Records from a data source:
* * *

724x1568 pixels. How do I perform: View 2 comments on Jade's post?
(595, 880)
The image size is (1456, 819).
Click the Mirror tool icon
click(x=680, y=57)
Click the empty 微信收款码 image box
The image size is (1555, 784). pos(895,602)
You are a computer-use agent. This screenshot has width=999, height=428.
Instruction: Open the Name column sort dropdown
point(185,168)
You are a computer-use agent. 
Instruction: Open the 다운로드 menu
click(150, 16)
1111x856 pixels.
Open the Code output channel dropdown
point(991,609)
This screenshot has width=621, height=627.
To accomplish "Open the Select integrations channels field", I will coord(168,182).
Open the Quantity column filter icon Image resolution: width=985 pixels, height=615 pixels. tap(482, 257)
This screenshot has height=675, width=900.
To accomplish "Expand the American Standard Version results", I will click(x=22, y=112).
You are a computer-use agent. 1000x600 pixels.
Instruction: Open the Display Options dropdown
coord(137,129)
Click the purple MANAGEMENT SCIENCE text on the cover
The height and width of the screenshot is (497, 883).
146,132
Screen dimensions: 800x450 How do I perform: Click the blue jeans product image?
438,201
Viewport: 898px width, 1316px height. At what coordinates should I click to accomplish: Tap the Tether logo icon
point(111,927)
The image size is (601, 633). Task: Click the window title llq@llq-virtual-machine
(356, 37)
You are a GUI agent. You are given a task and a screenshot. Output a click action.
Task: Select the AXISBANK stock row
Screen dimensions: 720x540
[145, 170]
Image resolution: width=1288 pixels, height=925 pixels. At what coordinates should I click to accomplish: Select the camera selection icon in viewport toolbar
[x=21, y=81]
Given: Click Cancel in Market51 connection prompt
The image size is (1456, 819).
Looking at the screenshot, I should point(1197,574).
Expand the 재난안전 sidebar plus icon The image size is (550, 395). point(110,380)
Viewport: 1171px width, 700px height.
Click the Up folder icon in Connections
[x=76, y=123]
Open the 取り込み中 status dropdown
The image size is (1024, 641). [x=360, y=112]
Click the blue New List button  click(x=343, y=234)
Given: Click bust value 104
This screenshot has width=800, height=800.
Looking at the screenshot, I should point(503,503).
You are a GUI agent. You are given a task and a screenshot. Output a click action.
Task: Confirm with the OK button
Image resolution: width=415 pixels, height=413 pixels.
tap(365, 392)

* * *

*What this task involves*: Above are the entries. Output exactly the lines beginning with the line that has "Click the Mirror tool icon" and ending with the line that has "You are a computer-use agent. 1000x600".

*Exercise response*:
Click the Mirror tool icon
click(x=680, y=57)
Click the empty 微信收款码 image box
The image size is (1555, 784). pos(895,602)
You are a computer-use agent. This screenshot has width=999, height=428.
Instruction: Open the Name column sort dropdown
point(185,168)
You are a computer-use agent. 
Instruction: Open the 다운로드 menu
click(150, 16)
1111x856 pixels.
Open the Code output channel dropdown
point(991,609)
This screenshot has width=621, height=627.
To accomplish "Open the Select integrations channels field", I will coord(168,182).
Open the Quantity column filter icon Image resolution: width=985 pixels, height=615 pixels. tap(482, 257)
This screenshot has height=675, width=900.
To accomplish "Expand the American Standard Version results", I will click(x=22, y=112).
You are a computer-use agent. 1000x600 pixels.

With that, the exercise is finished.